Pourquoi nous sentons beaucoup mieux que nous avons pensé

Nous entendons souvent dire que les humains – surtout par rapport aux autres animaux – ont un mauvais sens de l'odorat. Le nombre 10 000 est souvent cité comme la meilleure estimation du nombre d'odeurs que le cerveau humain peut différencier – un nombre beaucoup plus petit que le demi-million de tons que nous pouvons entendre, ou les millions de couleurs différentes que nous pouvons différencier.

Cette estimation de 10 000 odeurs, cependant, est un fait et une partie de la spéculation. La partie factuelle concerne l'anatomie de l'équipement olfactif dans le nez et le cerveau: Une région de la muqueuse nasale appelée l' épithélium olfactif contient 10 à 20 millions de neurones olfactifs. Projections épineuses ( dendrites ) sur ces neurones s'étendent à la surface épithéliale où ils se terminent en boutons. Sur les boutons sont de minuscules poils qui flottent dans une couche de mucus. Ces poils contiennent des récepteurs d'odeur, environ 400 types différents. Les molécules d'odeur s'adaptent à ces récepteurs de la même manière que les clés. Lorsqu'une molécule odoriférante se lie à son récepteur parfaitement apparié, l'influx nerveux commence à se diriger vers le centre olfactif du cerveau. Bien que les signaux commencent dans un seul type de récepteur, de nombreux récepteurs se lient à plus d'un type d'odorisant, et de nombreux odorisants activent plus d'un type de récepteur.

Alors, comment le cerveau finit par distinguer un grand nombre d'arômes en utilisant seulement 400 sortes de récepteurs différents?

Testant les récepteurs des odeurs chez les souris, les chercheurs des années 1990 ont montré que différents odorants activent différentes combinaisons de récepteurs. Le cerveau identifie les odeurs en évaluant les modèles d'impulsions. Pour simplifier à l'extrême par exemple, imaginez que le bonbon au chocolat stimule les récepteurs A, B et C, et que le chocolat chaud qui mijote stimule B, C et D. Le cerveau distingue les deux parce que les combinaisons sont différentes. Ainsi, chaque odeur a son propre code unique, correspondant à une combinaison différente de récepteurs activés.

Ce sont les faits qui ont produit l'estimation de 10 000 odeurs uniques détectables par les humains.

Mais maintenant, de nouvelles recherches publiées cette semaine dans Science contestent cette estimation, suggérant que le nombre réel pourrait être beaucoup plus élevé.

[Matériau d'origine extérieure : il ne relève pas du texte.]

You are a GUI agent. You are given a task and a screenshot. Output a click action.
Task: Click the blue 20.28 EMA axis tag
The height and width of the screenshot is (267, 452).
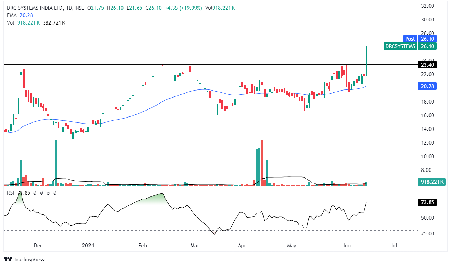[427, 86]
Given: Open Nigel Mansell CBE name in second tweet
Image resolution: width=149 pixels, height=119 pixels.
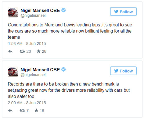Looking at the screenshot, I should 40,70.
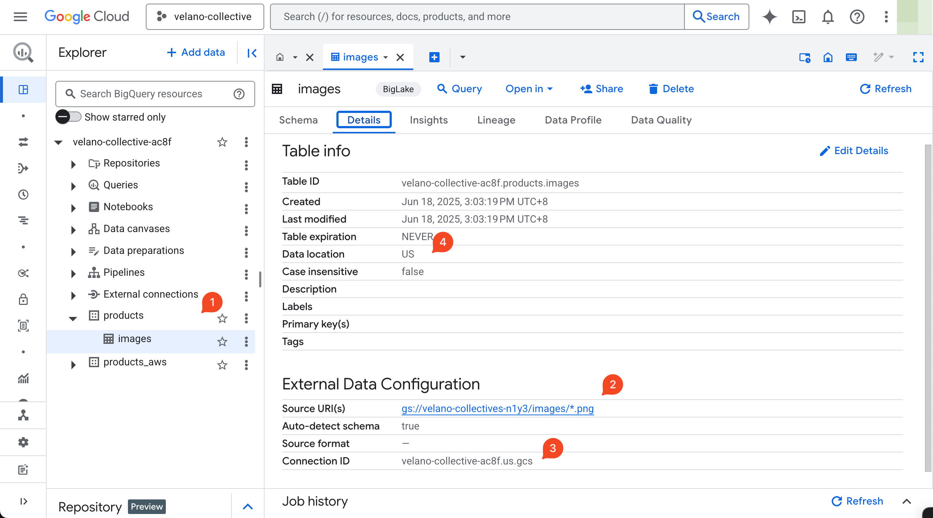The width and height of the screenshot is (933, 518).
Task: Expand products_aws dataset tree
Action: tap(73, 364)
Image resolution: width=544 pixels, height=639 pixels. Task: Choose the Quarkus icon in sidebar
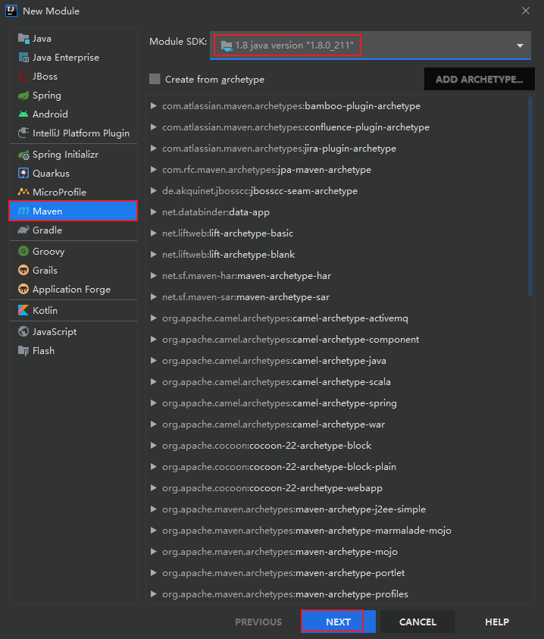(x=23, y=174)
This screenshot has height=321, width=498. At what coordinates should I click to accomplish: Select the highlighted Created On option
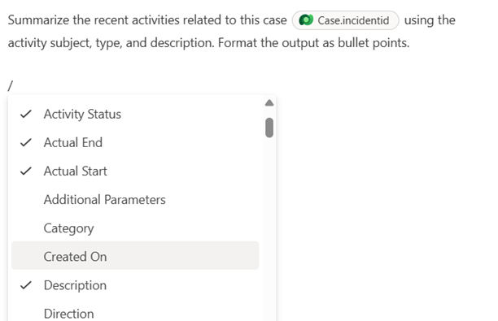point(135,255)
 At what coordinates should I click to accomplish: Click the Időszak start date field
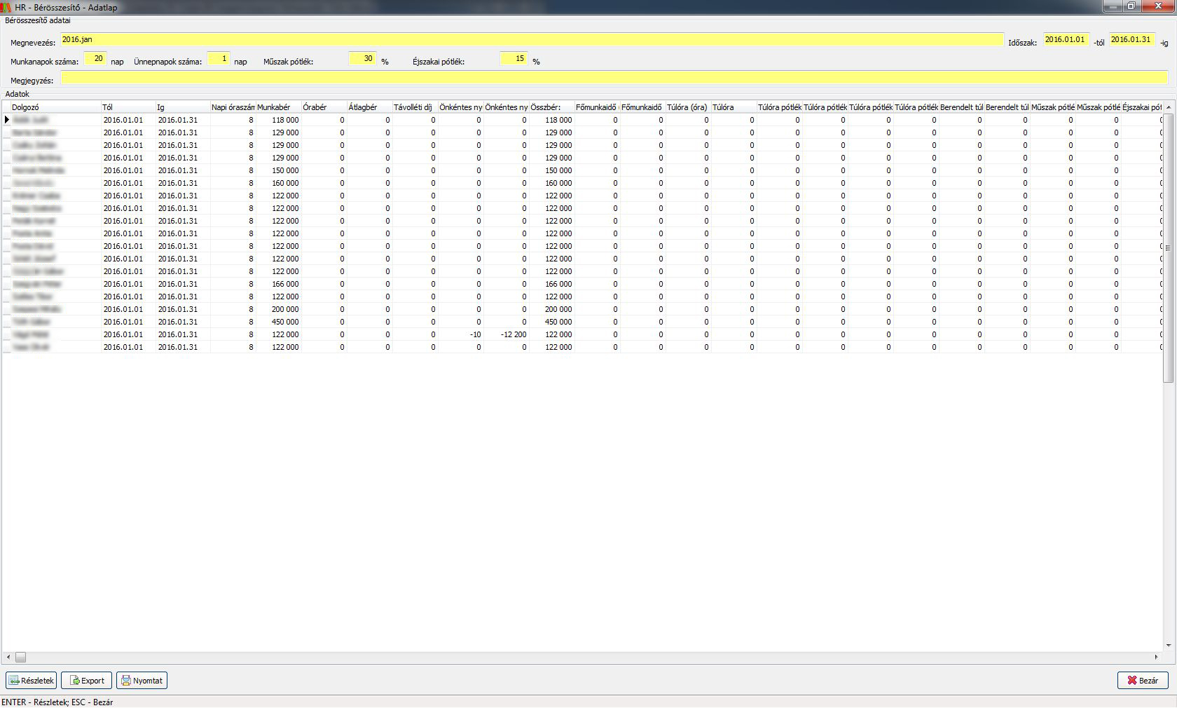pyautogui.click(x=1066, y=40)
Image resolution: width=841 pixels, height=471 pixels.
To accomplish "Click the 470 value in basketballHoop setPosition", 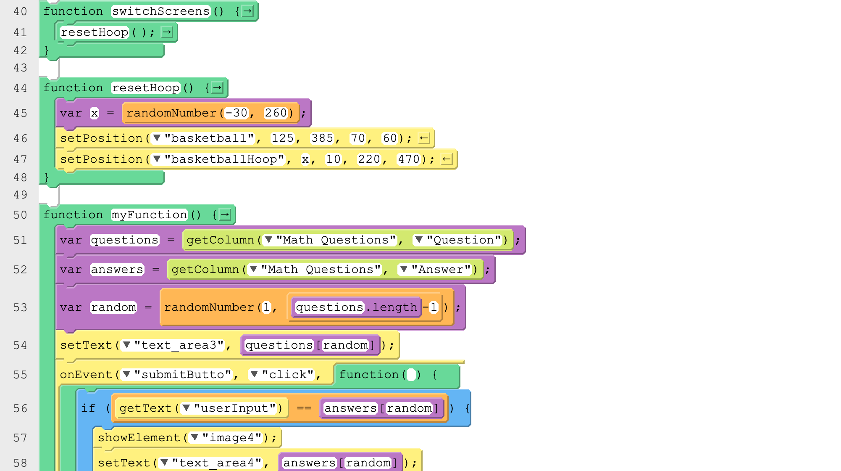I will click(408, 159).
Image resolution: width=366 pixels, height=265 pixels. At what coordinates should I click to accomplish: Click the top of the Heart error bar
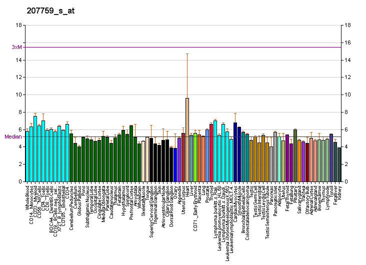click(x=187, y=54)
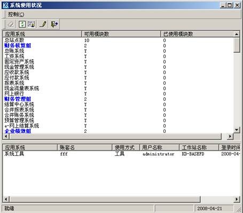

"Dans la littérature scientifique et laïque," dit Andreas Keller de l'Université Rockefeller à New York, "on trouve souvent l'affirmation que les humains peuvent discriminer 10.000 odeurs différentes. Cependant, mon expérience et celle de bien d'autres chercheurs est qu'il est très difficile de trouver deux mélanges d'odeurs qui sentent la même chose, et il y a beaucoup de mélanges d'odeurs. Donc, il m'a semblé clair qu'il y avait beaucoup plus de 10 000 odeurs différentes. Puis j'ai lu dans What the Nose Knows d' Avery Glibert : La science de l'odorat dans la vie quotidienne , l'histoire intéressante de l'origine de ce numéro et de son introduction dans la littérature scientifique. Cela m'a inspiré à entreprendre cette recherche. "

Keller a travaillé avec une équipe dirigée par Caroline Bushdid en France pour étudier comment 28 adultes pouvaient distinguer les odeurs créées avec des nombres variables des mêmes odeurs de bloc de construction. Les chercheurs ont mélangé 128 molécules odorantes différentes (représentant une gamme variée d'odeurs) en groupes de 10, 20 ou 30 parties. Ensuite, ils ont demandé aux volontaires de renifler plus de 200 paires de ces cocktails, en observant combien les mélanges devaient différer les uns des autres pour être discriminés. Dans certaines paires, les composants des parfums se chevauchaient beaucoup, rendant la distinction entre les deux parfums assez difficile, bien que certains participants puissent le faire même lorsque les composants se chevauchaient de 90%.

Sur la base des résultats qu'ils ont obtenus grâce à ces tests, Bushdid, Keller et leur équipe ont calculé que les humains peuvent discriminer au moins un billion de senteurs – beaucoup plus que jamais auparavant estimé.

"L'idée que les humains ont un mauvais sens de l'odorat est un mythe", dit Keller.

Pour plus d'informations: Article # 13: "Les humains peuvent discriminer plus de 1 billion de stimuli olfactifs," par C. Bushdid; MO Magnasco; LB Vosshall; et A. Keller. Science. 21 mars 2014.